• **WHAT YOU NEED TO DO**
Each line below must be transcribed with no word changed.

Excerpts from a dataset
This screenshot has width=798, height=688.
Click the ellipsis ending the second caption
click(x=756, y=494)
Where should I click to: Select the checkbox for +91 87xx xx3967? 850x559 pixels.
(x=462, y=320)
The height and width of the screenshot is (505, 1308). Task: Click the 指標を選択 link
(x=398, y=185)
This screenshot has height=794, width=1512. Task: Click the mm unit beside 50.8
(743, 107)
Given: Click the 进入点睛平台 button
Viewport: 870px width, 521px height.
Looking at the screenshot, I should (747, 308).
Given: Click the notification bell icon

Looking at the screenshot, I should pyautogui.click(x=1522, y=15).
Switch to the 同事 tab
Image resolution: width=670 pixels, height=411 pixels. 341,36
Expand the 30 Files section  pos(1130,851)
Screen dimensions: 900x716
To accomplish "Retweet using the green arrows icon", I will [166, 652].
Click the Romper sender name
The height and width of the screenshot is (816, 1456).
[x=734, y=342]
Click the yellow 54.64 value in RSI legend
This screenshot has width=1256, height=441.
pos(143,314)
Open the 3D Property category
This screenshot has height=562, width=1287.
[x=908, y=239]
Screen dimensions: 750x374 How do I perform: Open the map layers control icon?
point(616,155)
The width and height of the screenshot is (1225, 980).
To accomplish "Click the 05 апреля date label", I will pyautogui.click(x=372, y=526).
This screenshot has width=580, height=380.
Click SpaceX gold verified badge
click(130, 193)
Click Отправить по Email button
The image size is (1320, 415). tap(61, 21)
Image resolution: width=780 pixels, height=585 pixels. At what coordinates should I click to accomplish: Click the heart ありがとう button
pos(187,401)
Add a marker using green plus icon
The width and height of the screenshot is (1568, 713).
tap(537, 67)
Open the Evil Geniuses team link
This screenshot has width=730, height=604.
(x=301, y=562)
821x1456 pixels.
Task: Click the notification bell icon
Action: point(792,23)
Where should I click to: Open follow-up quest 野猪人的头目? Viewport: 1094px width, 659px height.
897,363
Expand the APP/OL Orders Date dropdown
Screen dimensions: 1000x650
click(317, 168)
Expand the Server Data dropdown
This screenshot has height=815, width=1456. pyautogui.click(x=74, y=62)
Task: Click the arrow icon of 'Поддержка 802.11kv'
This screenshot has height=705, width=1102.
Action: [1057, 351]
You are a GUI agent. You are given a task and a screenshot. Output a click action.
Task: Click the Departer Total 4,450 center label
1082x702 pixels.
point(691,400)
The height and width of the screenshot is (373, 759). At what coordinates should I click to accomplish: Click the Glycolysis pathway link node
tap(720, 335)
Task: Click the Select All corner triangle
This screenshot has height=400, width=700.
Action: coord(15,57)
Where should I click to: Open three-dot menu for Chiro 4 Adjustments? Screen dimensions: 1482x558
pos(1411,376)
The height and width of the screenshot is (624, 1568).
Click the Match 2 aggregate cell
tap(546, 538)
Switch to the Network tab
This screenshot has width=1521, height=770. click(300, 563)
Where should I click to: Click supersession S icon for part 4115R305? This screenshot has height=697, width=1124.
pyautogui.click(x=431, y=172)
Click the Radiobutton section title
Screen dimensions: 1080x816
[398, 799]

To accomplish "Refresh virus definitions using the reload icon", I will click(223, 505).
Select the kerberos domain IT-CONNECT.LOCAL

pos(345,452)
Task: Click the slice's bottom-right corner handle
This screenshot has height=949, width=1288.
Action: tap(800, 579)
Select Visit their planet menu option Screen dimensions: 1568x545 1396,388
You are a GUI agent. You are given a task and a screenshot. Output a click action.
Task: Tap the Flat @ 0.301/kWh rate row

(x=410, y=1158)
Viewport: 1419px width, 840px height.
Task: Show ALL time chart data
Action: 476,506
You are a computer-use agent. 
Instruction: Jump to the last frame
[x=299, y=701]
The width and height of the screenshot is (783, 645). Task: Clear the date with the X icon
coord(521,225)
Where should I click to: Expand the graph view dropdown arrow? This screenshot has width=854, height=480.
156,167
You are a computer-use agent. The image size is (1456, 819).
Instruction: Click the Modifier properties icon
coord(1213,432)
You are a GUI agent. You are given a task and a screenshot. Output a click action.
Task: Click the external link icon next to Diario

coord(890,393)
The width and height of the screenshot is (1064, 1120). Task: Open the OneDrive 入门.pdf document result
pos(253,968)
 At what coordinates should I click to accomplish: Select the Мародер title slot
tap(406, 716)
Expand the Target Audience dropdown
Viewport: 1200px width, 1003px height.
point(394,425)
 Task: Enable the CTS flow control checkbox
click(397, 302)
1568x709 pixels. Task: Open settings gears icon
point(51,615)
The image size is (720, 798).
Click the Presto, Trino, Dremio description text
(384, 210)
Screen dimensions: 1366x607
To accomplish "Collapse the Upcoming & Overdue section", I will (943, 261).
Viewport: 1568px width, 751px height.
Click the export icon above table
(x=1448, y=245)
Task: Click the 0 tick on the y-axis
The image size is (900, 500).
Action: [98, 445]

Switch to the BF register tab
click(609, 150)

• **ANSWER AREA**
This screenshot has width=798, height=688.
Click the ellipsis ending the second caption
click(x=756, y=494)
Where should I click to: Select the checkbox for +91 87xx xx3967? 850x559 pixels.
(x=462, y=320)
The height and width of the screenshot is (505, 1308). Task: Click the 指標を選択 link
(x=398, y=185)
This screenshot has height=794, width=1512. Task: Click the mm unit beside 50.8
(743, 107)
Given: Click the 进入点睛平台 button
Viewport: 870px width, 521px height.
Looking at the screenshot, I should (747, 308).
Given: Click the notification bell icon

Looking at the screenshot, I should pyautogui.click(x=1522, y=15).
Switch to the 同事 tab
Image resolution: width=670 pixels, height=411 pixels. 341,36
Expand the 30 Files section  pos(1130,851)
Screen dimensions: 900x716
To accomplish "Retweet using the green arrows icon", I will [166, 652].
Click the Romper sender name
The height and width of the screenshot is (816, 1456).
[x=734, y=342]
Click the yellow 54.64 value in RSI legend
This screenshot has width=1256, height=441.
pos(143,314)
Open the 3D Property category
This screenshot has height=562, width=1287.
[x=908, y=239]
Screen dimensions: 750x374 How do I perform: Open the map layers control icon?
point(616,155)
The width and height of the screenshot is (1225, 980).
To accomplish "Click the 05 апреля date label", I will pyautogui.click(x=372, y=526).
This screenshot has width=580, height=380.
Click SpaceX gold verified badge
click(130, 193)
Click Отправить по Email button
The image size is (1320, 415). tap(61, 21)
Image resolution: width=780 pixels, height=585 pixels. At what coordinates should I click to accomplish: Click the heart ありがとう button
pos(187,401)
Add a marker using green plus icon
The width and height of the screenshot is (1568, 713).
tap(537, 67)
Open the Evil Geniuses team link
This screenshot has width=730, height=604.
(x=301, y=562)
821x1456 pixels.
Task: Click the notification bell icon
Action: point(792,23)
Where should I click to: Open follow-up quest 野猪人的头目? Viewport: 1094px width, 659px height.
897,363
Expand the APP/OL Orders Date dropdown
Screen dimensions: 1000x650
click(317, 168)
Expand the Server Data dropdown
This screenshot has height=815, width=1456. pyautogui.click(x=74, y=62)
Task: Click the arrow icon of 'Поддержка 802.11kv'
This screenshot has height=705, width=1102.
Action: [1057, 351]
You are a GUI agent. You are given a task and a screenshot. Output a click action.
Task: Click the Departer Total 4,450 center label
1082x702 pixels.
point(691,400)
The height and width of the screenshot is (373, 759). At what coordinates should I click to accomplish: Click the Glycolysis pathway link node
tap(720, 335)
Task: Click the Select All corner triangle
This screenshot has height=400, width=700.
Action: coord(15,57)
Where should I click to: Open three-dot menu for Chiro 4 Adjustments? Screen dimensions: 1482x558
pos(1411,376)
The height and width of the screenshot is (624, 1568).
Click the Match 2 aggregate cell
tap(546, 538)
Switch to the Network tab
This screenshot has width=1521, height=770. click(300, 563)
Where should I click to: Click supersession S icon for part 4115R305? This screenshot has height=697, width=1124.
pyautogui.click(x=431, y=172)
Click the Radiobutton section title
Screen dimensions: 1080x816
[398, 799]

To accomplish "Refresh virus definitions using the reload icon", I will click(223, 505).
Select the kerberos domain IT-CONNECT.LOCAL

pos(345,452)
Task: Click the slice's bottom-right corner handle
This screenshot has height=949, width=1288.
Action: tap(800, 579)
Select Visit their planet menu option Screen dimensions: 1568x545 1396,388
You are a GUI agent. You are given a task and a screenshot. Output a click action.
Task: Tap the Flat @ 0.301/kWh rate row

(x=410, y=1158)
Viewport: 1419px width, 840px height.
Task: Show ALL time chart data
Action: 476,506
You are a computer-use agent. 
Instruction: Jump to the last frame
[x=299, y=701]
The width and height of the screenshot is (783, 645). Task: Clear the date with the X icon
coord(521,225)
Where should I click to: Expand the graph view dropdown arrow? This screenshot has width=854, height=480.
156,167
You are a computer-use agent. The image size is (1456, 819).
Instruction: Click the Modifier properties icon
coord(1213,432)
You are a GUI agent. You are given a task and a screenshot. Output a click action.
Task: Click the external link icon next to Diario

coord(890,393)
The width and height of the screenshot is (1064, 1120). Task: Open the OneDrive 入门.pdf document result
pos(253,968)
 At what coordinates should I click to accomplish: Select the Мародер title slot
tap(406, 716)
Expand the Target Audience dropdown
Viewport: 1200px width, 1003px height.
point(394,425)
 Task: Enable the CTS flow control checkbox
click(397, 302)
1568x709 pixels. Task: Open settings gears icon
point(51,615)
The image size is (720, 798).
Click the Presto, Trino, Dremio description text
(384, 210)
Screen dimensions: 1366x607
To accomplish "Collapse the Upcoming & Overdue section", I will (943, 261).
Viewport: 1568px width, 751px height.
Click the export icon above table
(x=1448, y=245)
Task: Click the 0 tick on the y-axis
The image size is (900, 500).
Action: [98, 445]

Switch to the BF register tab
click(609, 150)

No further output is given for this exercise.